[How to complete this task]
Please give back only the lines below from the one containing "Click the blue" to the one containing "The width and height of the screenshot is (994, 584).", each repeated word for word, both ends included.

[The records]
──────────────────────────────

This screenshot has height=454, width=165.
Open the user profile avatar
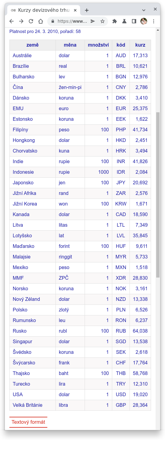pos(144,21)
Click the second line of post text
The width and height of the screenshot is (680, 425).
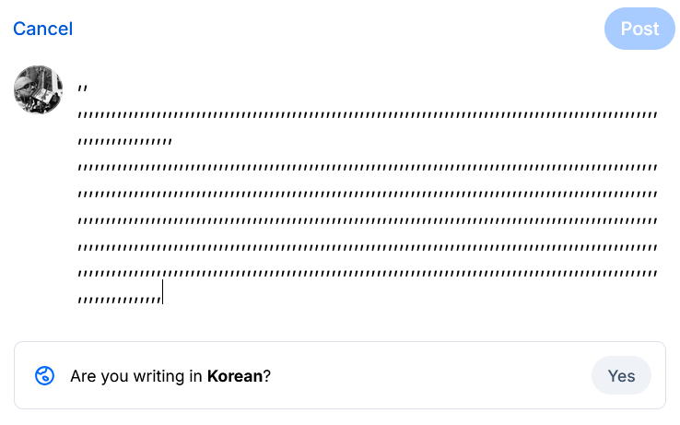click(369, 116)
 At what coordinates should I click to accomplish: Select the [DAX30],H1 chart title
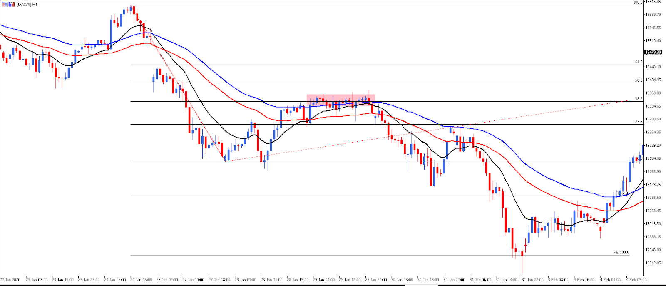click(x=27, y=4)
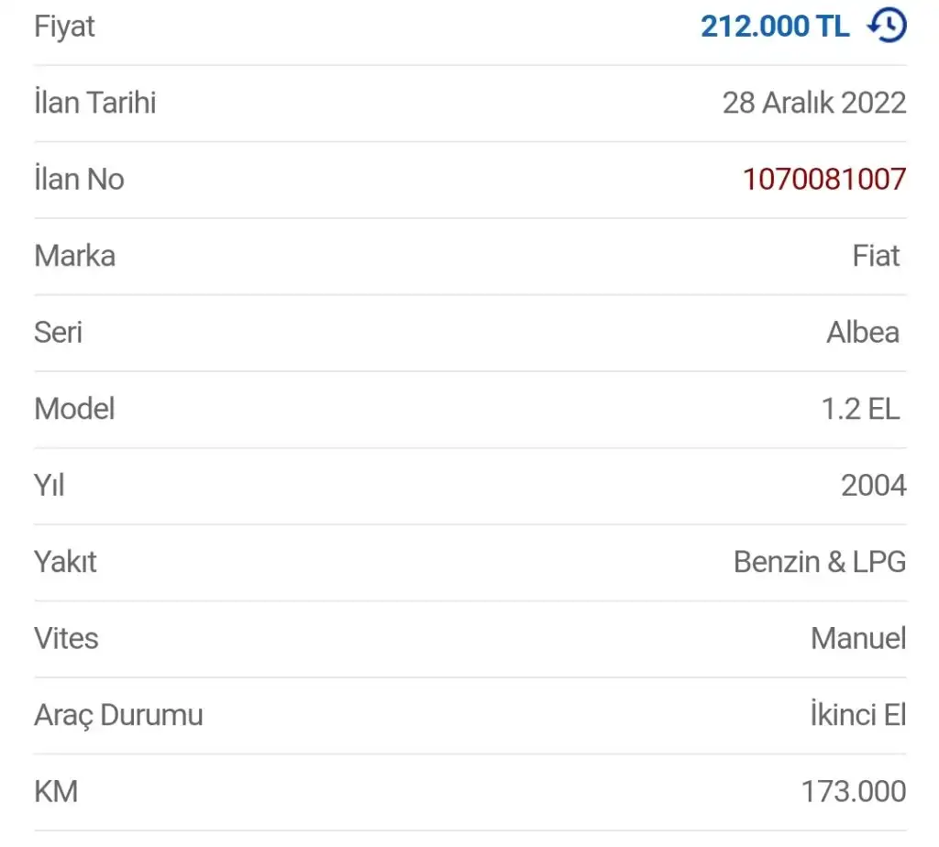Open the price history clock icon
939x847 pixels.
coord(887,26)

──────────────────────────────

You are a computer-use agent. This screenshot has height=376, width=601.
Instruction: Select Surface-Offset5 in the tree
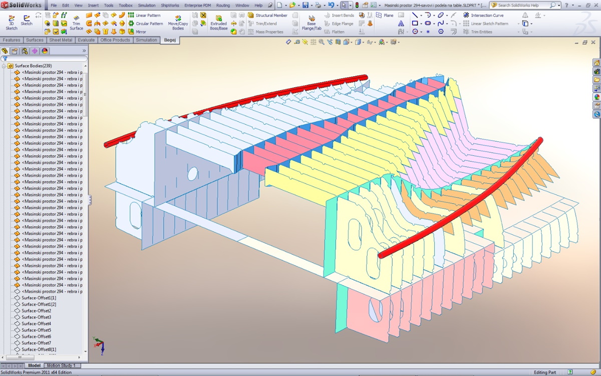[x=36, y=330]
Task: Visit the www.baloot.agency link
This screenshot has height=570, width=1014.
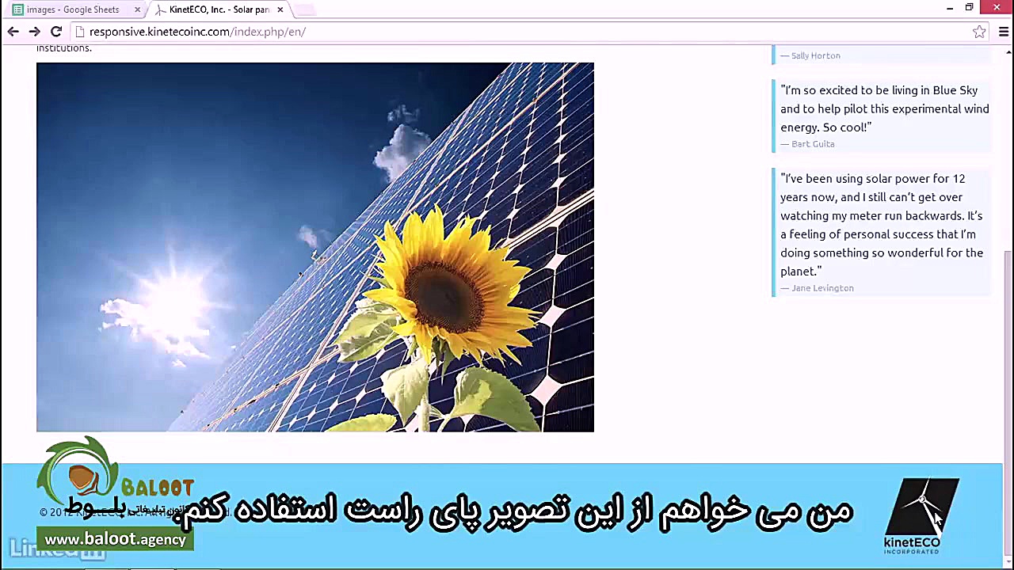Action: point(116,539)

──────────────────────────────

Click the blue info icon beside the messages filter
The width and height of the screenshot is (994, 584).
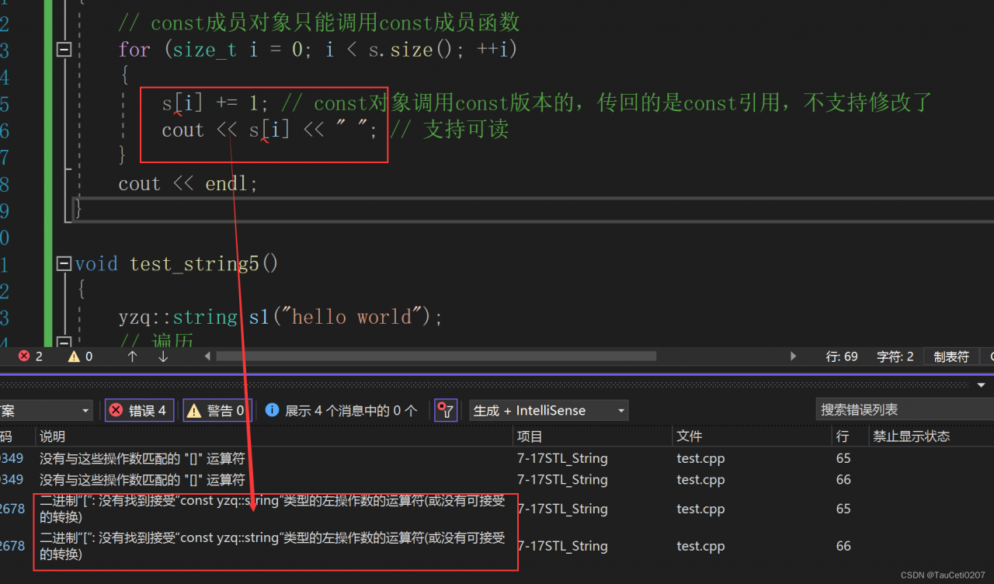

──────────────────────────────

[Answer for the task]
Click the blue info icon beside the messages filter
The width and height of the screenshot is (994, 584).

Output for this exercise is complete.